[PROBLEM STATEMENT] The required output is the lines from the one with "Task: Click the Format Painter icon" through the end of the data, repeated verbatim, with no pictures included.

Start of MATERIAL PROVIDED

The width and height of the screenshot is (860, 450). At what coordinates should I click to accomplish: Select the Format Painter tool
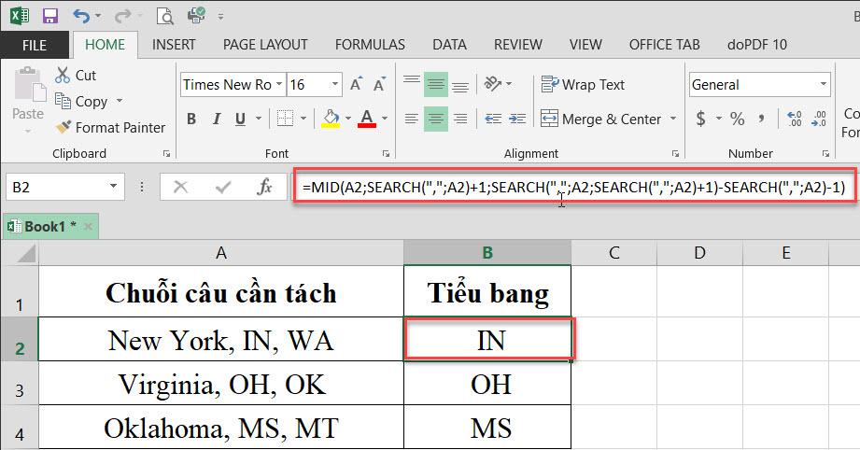(109, 127)
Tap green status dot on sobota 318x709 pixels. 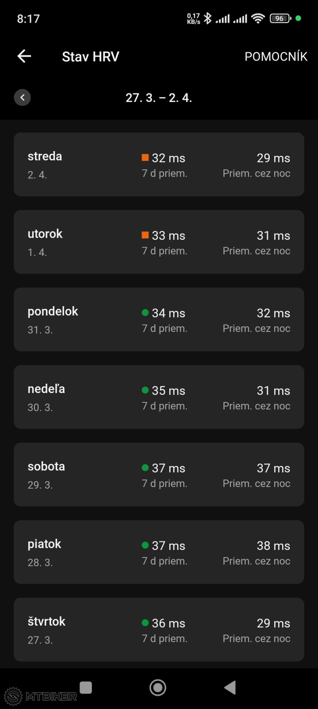[145, 467]
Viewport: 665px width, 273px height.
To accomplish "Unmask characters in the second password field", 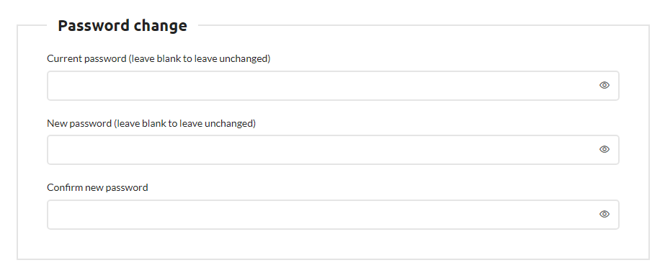I will tap(604, 149).
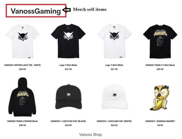Open the Logo T-Shirt Black title link

coord(68,65)
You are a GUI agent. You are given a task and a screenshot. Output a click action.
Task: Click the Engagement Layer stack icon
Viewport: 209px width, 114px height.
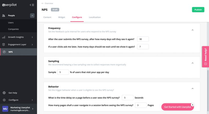(x=4, y=45)
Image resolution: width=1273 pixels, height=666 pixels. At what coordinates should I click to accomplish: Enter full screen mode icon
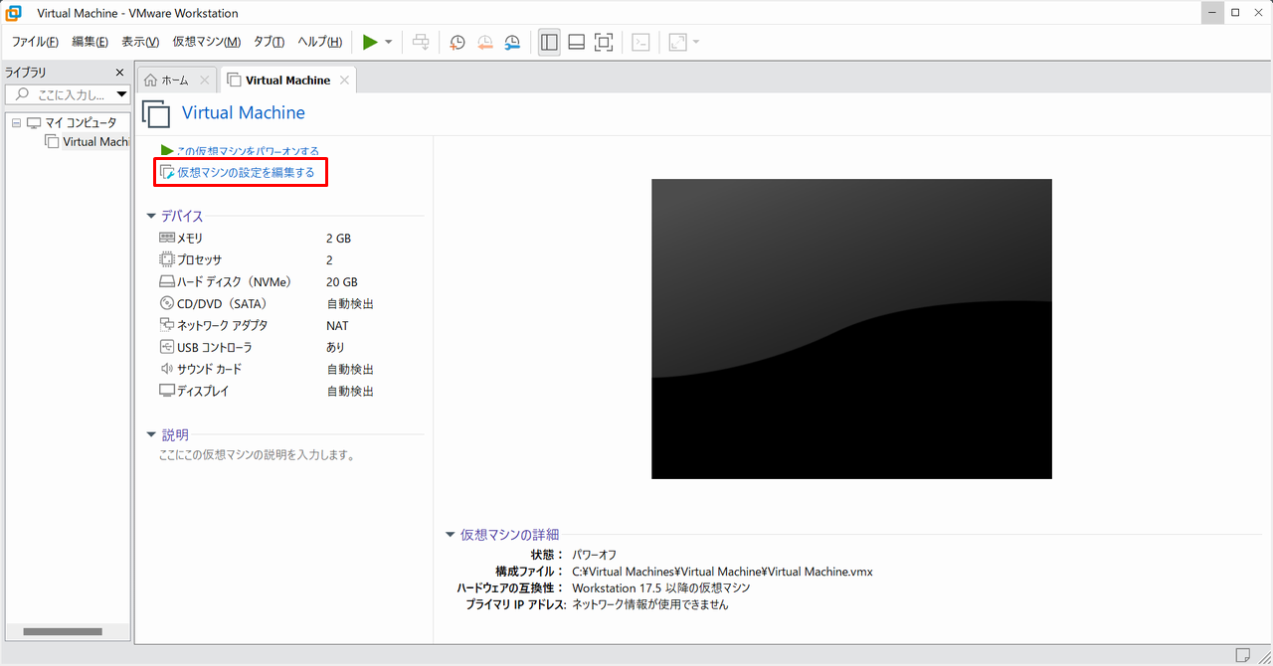pyautogui.click(x=604, y=42)
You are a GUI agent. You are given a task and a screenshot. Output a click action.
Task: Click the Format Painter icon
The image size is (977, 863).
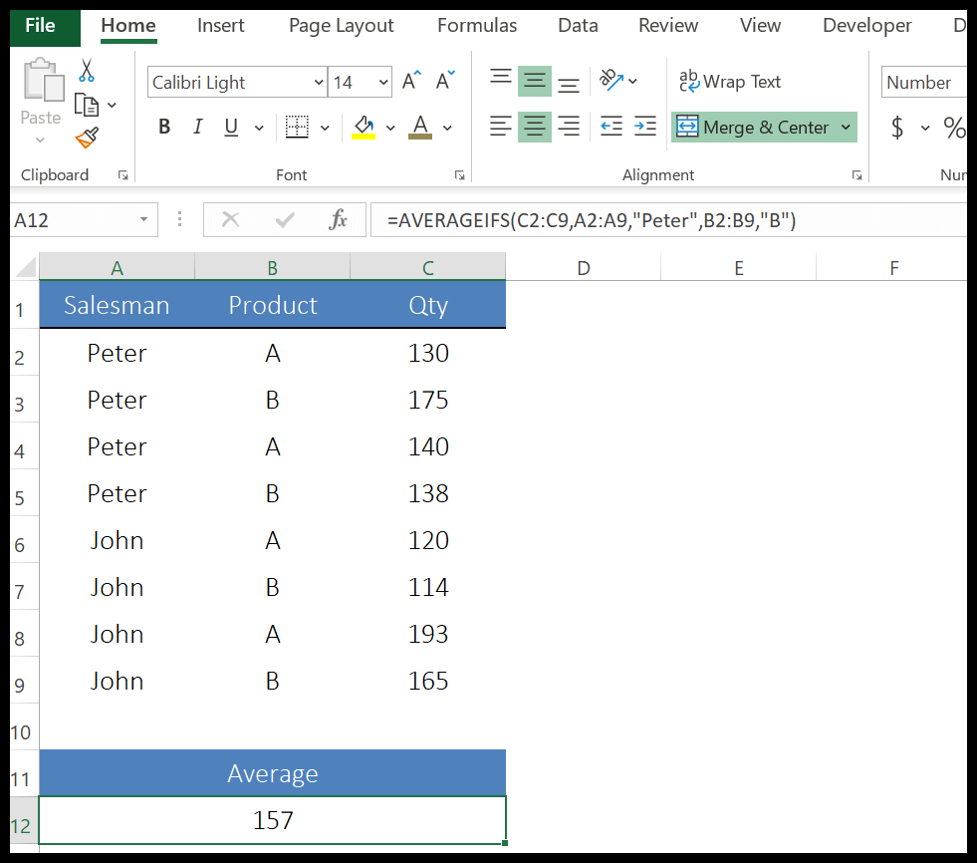(x=88, y=140)
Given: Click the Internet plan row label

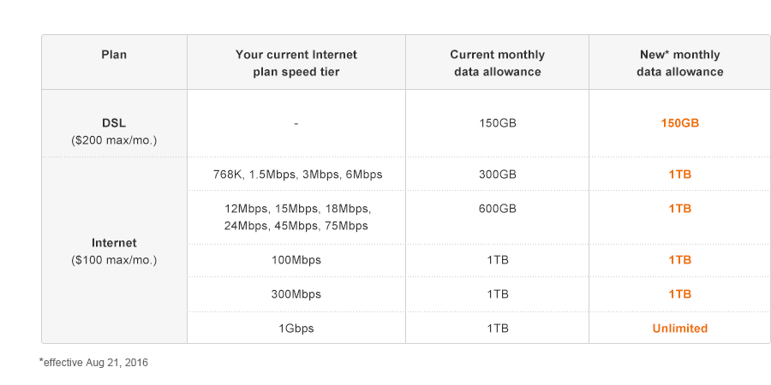Looking at the screenshot, I should click(x=114, y=243).
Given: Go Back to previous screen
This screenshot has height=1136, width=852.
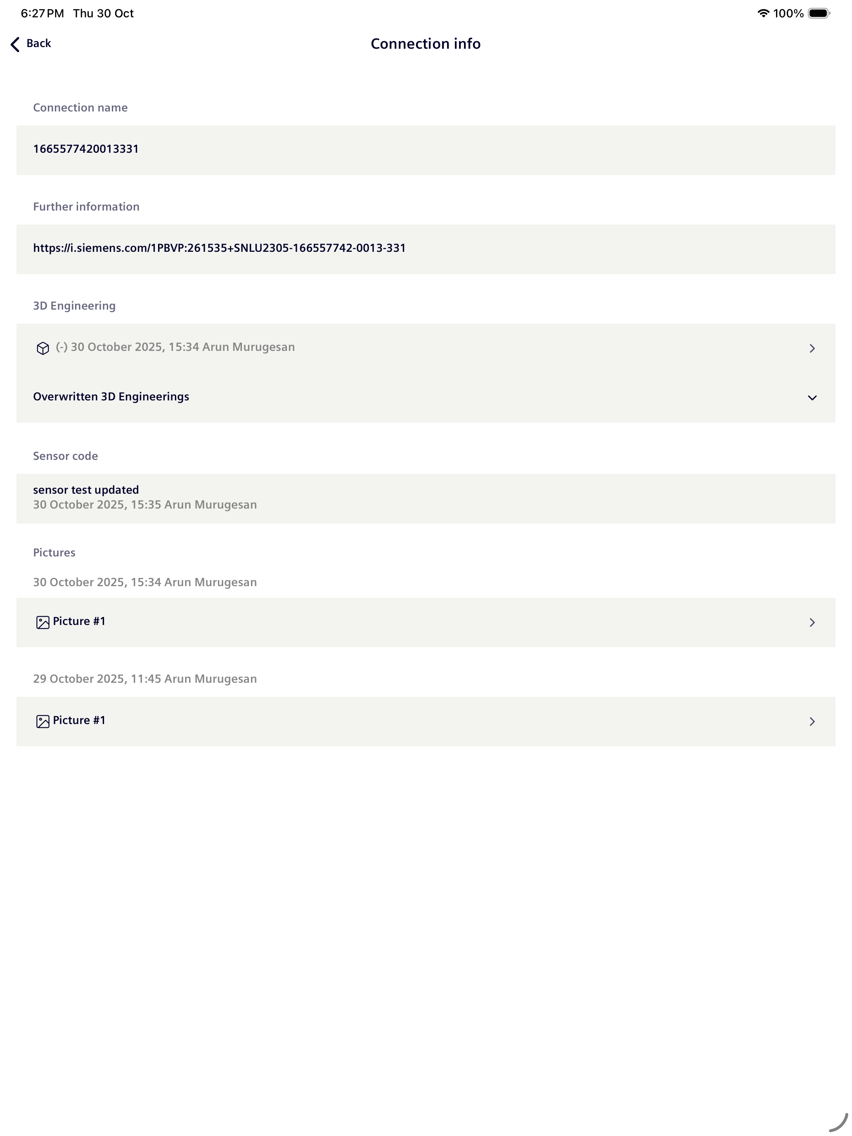Looking at the screenshot, I should pyautogui.click(x=31, y=44).
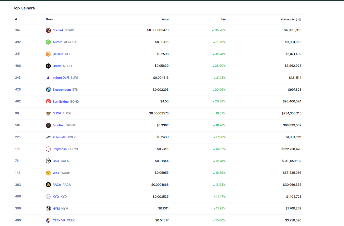344x226 pixels.
Task: Open the inSure DeFi coin link
Action: (x=61, y=78)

End of MATERIAL PROVIDED

[TASK RESPONSE]
Task: Click the Format Painter icon
The image size is (977, 863).
(x=88, y=140)
Given: Click the Internet plan row label

Looking at the screenshot, I should click(x=114, y=243).
Given: Go Back to previous screen
This screenshot has height=1136, width=852.
Looking at the screenshot, I should pyautogui.click(x=31, y=44).
344x226 pixels.
Task: Open the inSure DeFi coin link
Action: (x=61, y=78)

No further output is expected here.